I have, amongst other problems, ME/CFS, and we have as much to go through as most. Each assessment stands a good chance of you being assessed as having nothing wrong with you except a bad case of "hypochondria and learned helplessness". I've never actually had a doctor tell me to "F off and die," but sometimes it's seemed quite close.

Your article says, "I've heard from people in despair, unable to go through another assessment." I think there is one word missing from that phrase. "One more HOSTILE assessment."

Someone trying to work out what you might be entitled to is one thing - tiring, depressing and undignified. Assessment where someone is trying to trap you into doing something which can be misinterpreted, to tell you that there's nothing wrong you, which requires you to be ultra careful about every word and gesture from the minute you make the arrangements to the point where you leave the area - that is different.

Add in the need to make sure that you never ever do anything which might indicate that you might not need something you genuinely qualify for - just in case a neighbour with a grudge is watching you and will ring the shop-a-scrounger hotline.

Now I'm beginning to see retirement age on the horizon.
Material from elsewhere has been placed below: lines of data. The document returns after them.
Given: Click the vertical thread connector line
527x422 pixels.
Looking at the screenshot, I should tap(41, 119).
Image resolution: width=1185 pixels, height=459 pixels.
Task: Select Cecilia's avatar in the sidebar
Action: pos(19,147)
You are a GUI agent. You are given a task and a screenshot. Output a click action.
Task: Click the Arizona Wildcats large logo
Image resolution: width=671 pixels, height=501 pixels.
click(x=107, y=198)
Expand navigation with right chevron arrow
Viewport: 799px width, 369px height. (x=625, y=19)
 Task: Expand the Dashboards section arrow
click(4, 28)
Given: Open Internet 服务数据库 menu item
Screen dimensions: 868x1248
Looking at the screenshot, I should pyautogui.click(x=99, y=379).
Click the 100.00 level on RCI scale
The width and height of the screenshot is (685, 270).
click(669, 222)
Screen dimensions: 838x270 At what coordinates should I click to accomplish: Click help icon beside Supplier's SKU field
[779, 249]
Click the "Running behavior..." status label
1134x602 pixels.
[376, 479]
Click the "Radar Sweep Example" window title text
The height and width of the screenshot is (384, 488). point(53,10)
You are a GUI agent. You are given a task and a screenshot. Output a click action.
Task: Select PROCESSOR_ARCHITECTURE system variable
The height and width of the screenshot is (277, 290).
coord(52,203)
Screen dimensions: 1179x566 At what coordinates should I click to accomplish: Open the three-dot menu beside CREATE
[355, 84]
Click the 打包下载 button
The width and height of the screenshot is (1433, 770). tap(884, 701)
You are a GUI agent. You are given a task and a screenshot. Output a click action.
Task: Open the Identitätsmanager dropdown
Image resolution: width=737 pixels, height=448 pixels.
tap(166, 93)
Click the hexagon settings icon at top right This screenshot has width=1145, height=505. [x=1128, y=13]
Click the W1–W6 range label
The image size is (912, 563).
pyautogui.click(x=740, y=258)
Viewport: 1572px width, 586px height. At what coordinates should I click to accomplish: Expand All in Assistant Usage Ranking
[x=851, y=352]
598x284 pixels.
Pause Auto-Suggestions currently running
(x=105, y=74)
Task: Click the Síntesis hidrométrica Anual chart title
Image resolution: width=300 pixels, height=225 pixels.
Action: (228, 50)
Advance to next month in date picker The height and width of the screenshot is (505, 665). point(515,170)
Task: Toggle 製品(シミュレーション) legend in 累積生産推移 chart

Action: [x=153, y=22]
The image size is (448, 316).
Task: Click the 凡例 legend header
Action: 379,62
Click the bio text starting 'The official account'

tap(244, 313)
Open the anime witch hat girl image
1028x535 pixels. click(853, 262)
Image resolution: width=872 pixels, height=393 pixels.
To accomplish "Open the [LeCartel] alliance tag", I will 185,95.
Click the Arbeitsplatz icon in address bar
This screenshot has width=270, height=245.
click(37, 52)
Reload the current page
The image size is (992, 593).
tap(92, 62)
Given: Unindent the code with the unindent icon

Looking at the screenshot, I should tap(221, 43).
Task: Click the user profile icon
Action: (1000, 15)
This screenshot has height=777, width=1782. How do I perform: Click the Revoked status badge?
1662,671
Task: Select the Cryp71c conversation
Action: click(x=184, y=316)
And seeing more and articles and online comments on how my age group has stolen the future from the young ones. How living in house which has more than 2 bedrooms is a sin when there are families out there who need what I've got.

I am in no doubt that I am a burden on society, who has virtually nothing to offer to anyone - and never will have. There are still a few people (4, at last count) who would be deeply upset if I died, but I am trying to make sure that I have a suicide kit together. One more serious restriction and I will need to use it while I still can.

Anonymous said...

Oh yes, just to add to what I wrote a couple of minutes ago - and this will probably be unwelcome to many of the Broken of Britain - it's not a matter of money (yet).

I wouldn't fear a genuine assessment either, but I'm not going to get one. This assessment is about finding as many people as possible fit to work, and then hanging them out to dry where the rest of the population can through rotten vegetables at them.

What is finally getting to me is the hostility, "Either you are genuinely disabled in which case you're a useless f***ing sicko (to quote) or you're a benefit fraud living a life of luxury by stealing from honest folk who have to work hard just to make ends meet."

I would have ended it had my partner not stuck around. (Though I wouldn't tell him just in case he did want to leave. I wouldn't keep him trapped in a relationship where he doesn't get much out of it.)
I was 21 years old. Working in the best paid job that I'd ever had (£40K!!) and then I got sick. I lost my job because I couldn't do it anymore and have got progressively and progressively worse. I applied for ESA and thankfully didn't have too many problems apart from the humiliation but if things keep getting worse and worse financially then I don't see any way out except to break the law.
Imagine this - young disabled mother stealing nappies and food from Tesco because I can't afford much. At least if I got put in prison I'd get a roof over my head, three meals a day and all the medication I'd need! Got to be better than the alternative of living with no money and debating over heat or food.

(Oh, I have autoimmune diseases that I didn't know that I had until I nearly died and a form of arthritis. My partner had to leave his job to look after me.)